Distributed Systems Final project guidelines

The final lab assignment for the class is to undertake a mini research project of your choice in a group of 1-3 people.

Your project should be guided by the following deadlines:

By Friday, Oct 31 you should form a project team of 1-3 people and email the course staff to let us know with whom you will be working.
Before Friday, November 7 you should schedule a meeting of your team with the course staff to discuss your proposed project. Once your proposal has been approved, send the course staff a short (1 paragraph) description of what you want to do, which might be posted on the web site so everybody knows what the different projects are.
Please schedule your meeting sooner rather than later, in case your team needs to iterate on the proposal. Note, in particular, that it's fine to meet with us if you don't have a concrete plan yet, as we can suggest some things for you to look into.
Note: If you want to combine your project with your research or with work for another class, this is in general fine, but please let us know at the time of the proposal.
By Thursday, December 4 you must email the course staff a paper describing and evaluating your project.
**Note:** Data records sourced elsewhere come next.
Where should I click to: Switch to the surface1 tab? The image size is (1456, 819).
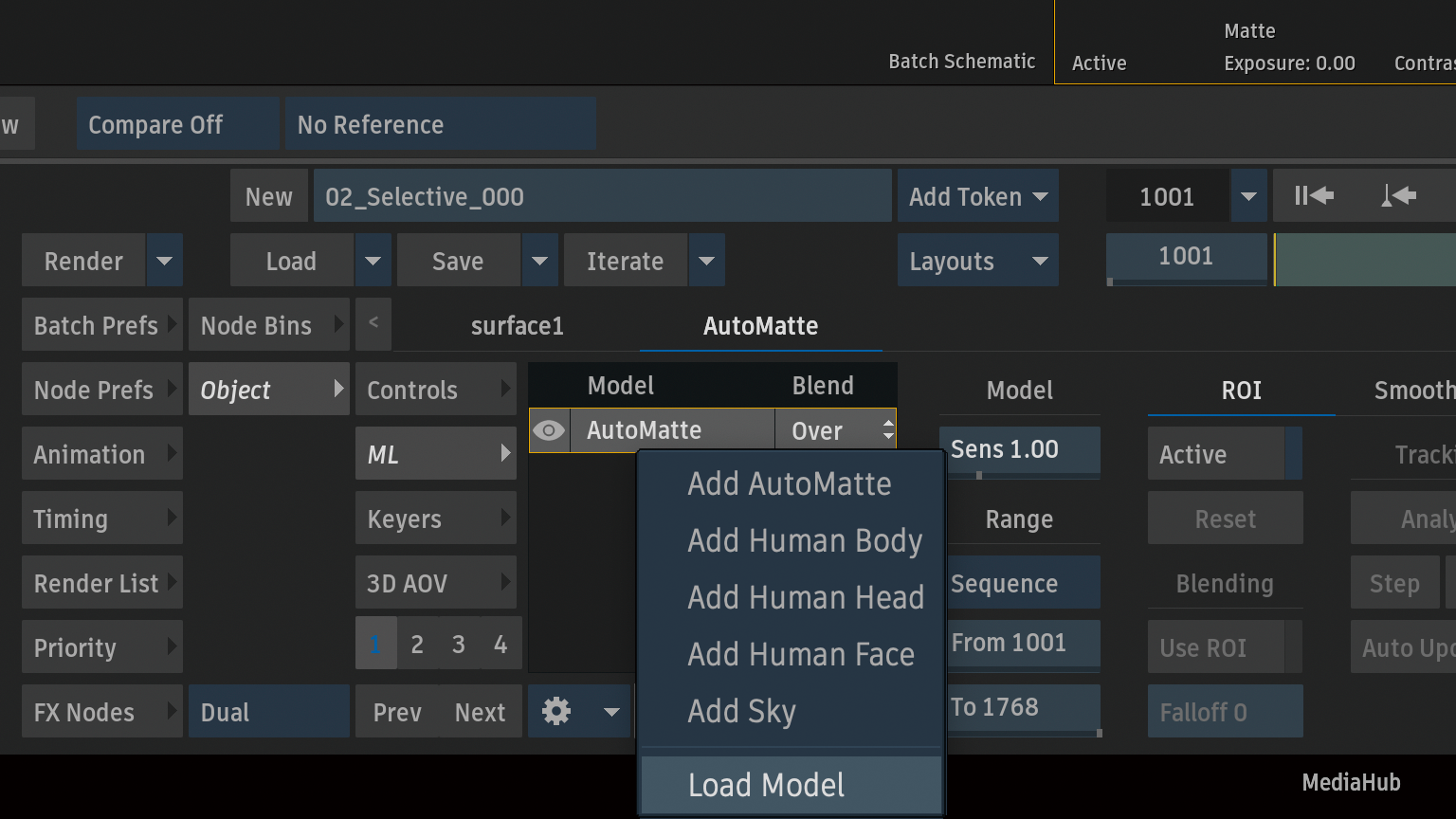(517, 326)
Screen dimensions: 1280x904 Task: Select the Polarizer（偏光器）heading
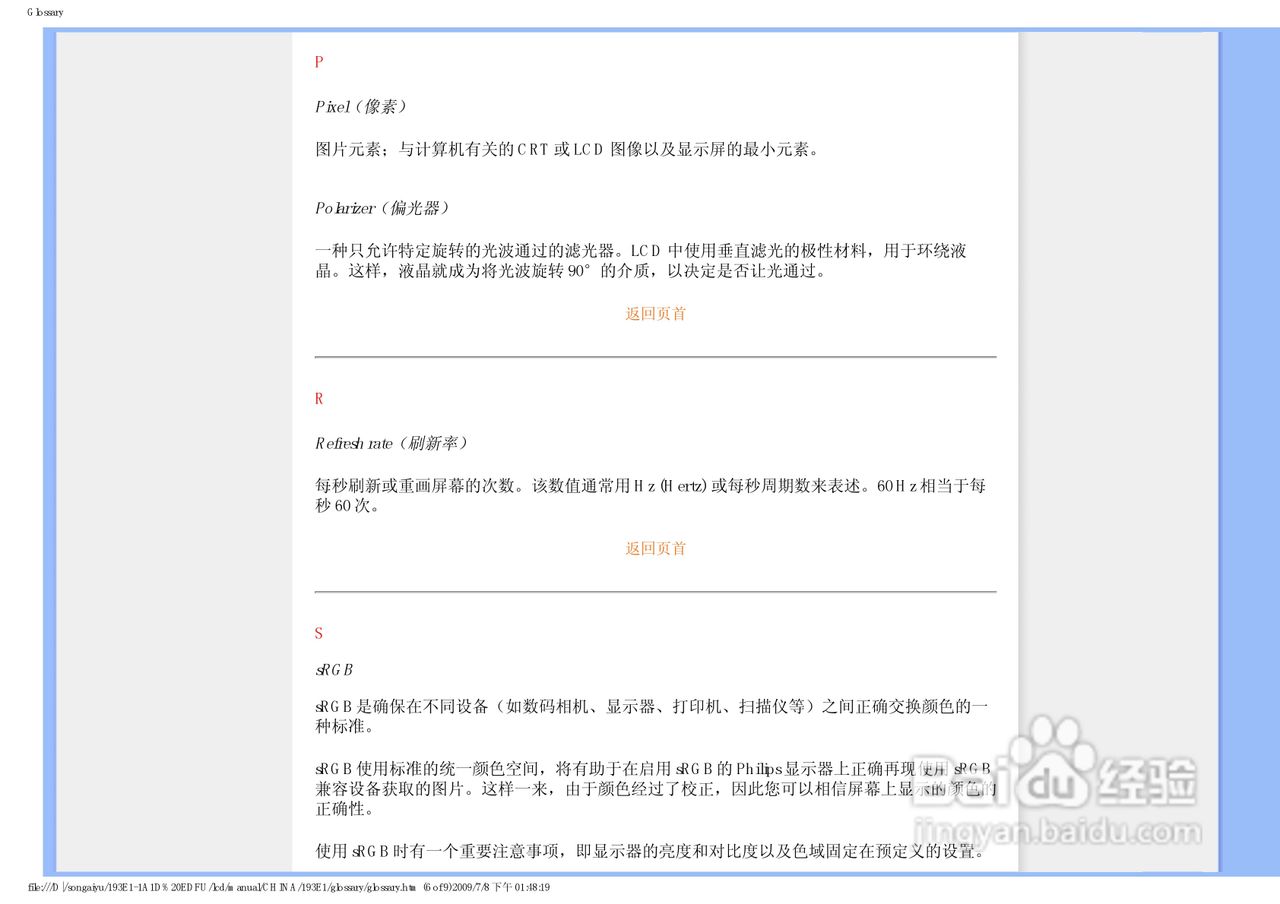[x=383, y=208]
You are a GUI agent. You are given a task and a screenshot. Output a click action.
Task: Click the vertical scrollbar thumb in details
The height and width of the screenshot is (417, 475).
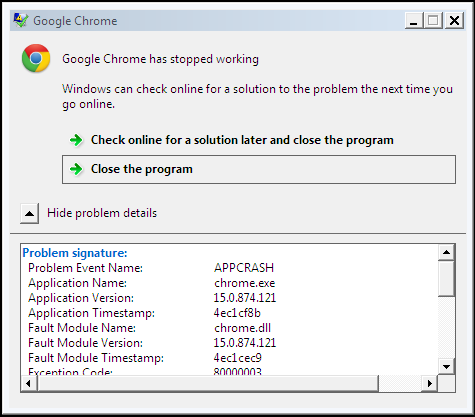pyautogui.click(x=446, y=279)
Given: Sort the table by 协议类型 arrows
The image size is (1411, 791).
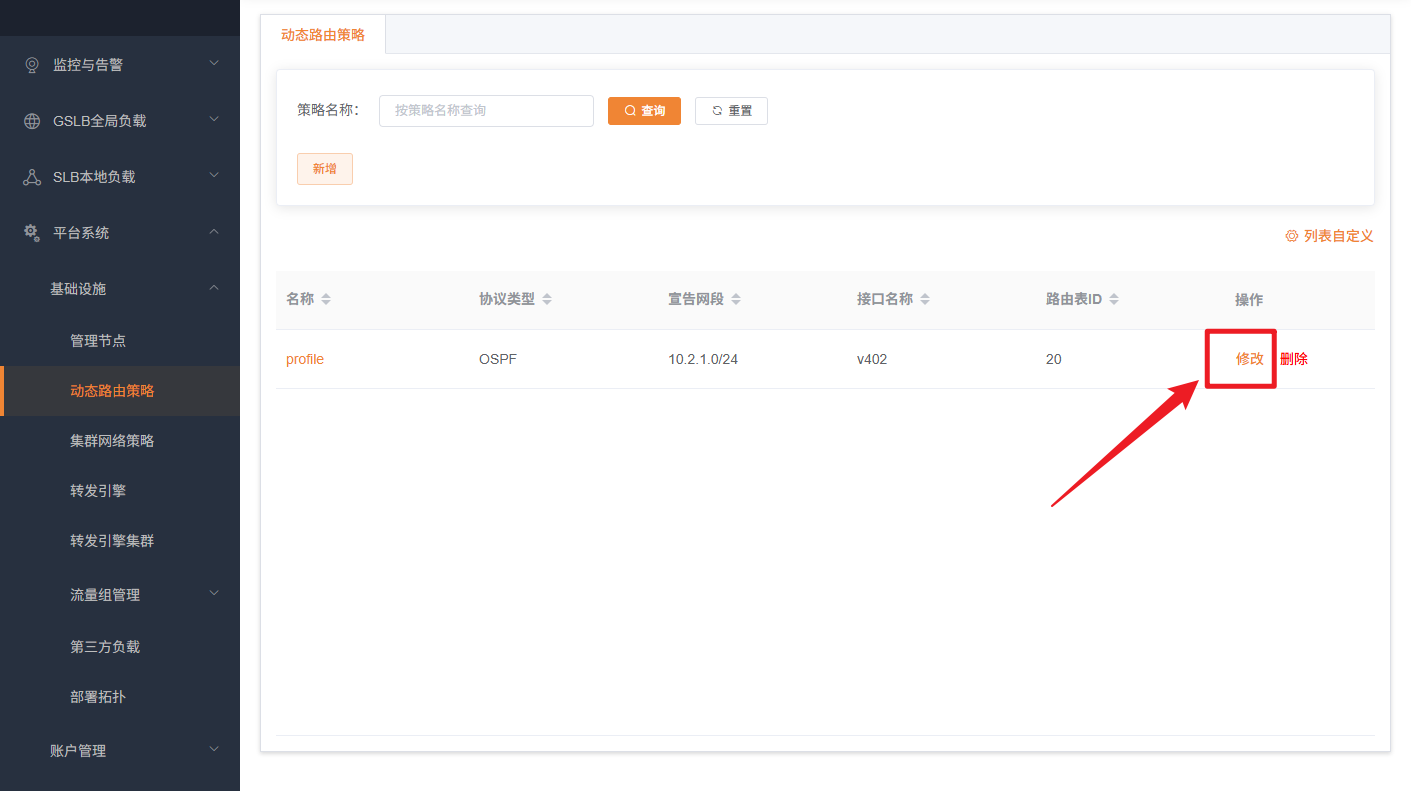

The paper should be no more than 6 pages in at least 11-point font. We may post the papers on the class web site.
At 7:00pm-10:00pm, Thursday, December 11th (possibly starting earlier for people who can make it), you will present your project to the class and demo what you have done. Your combined talk and demo should take 10-20 minutes depending on the number of groups. You must also submit the source code to your project at this time. Note that this is a hard deadline, since we have to reserve a room for the presentations and submit grades for people.

Here are some ideas you might be interested in for projects. This list is by no means exhaustive.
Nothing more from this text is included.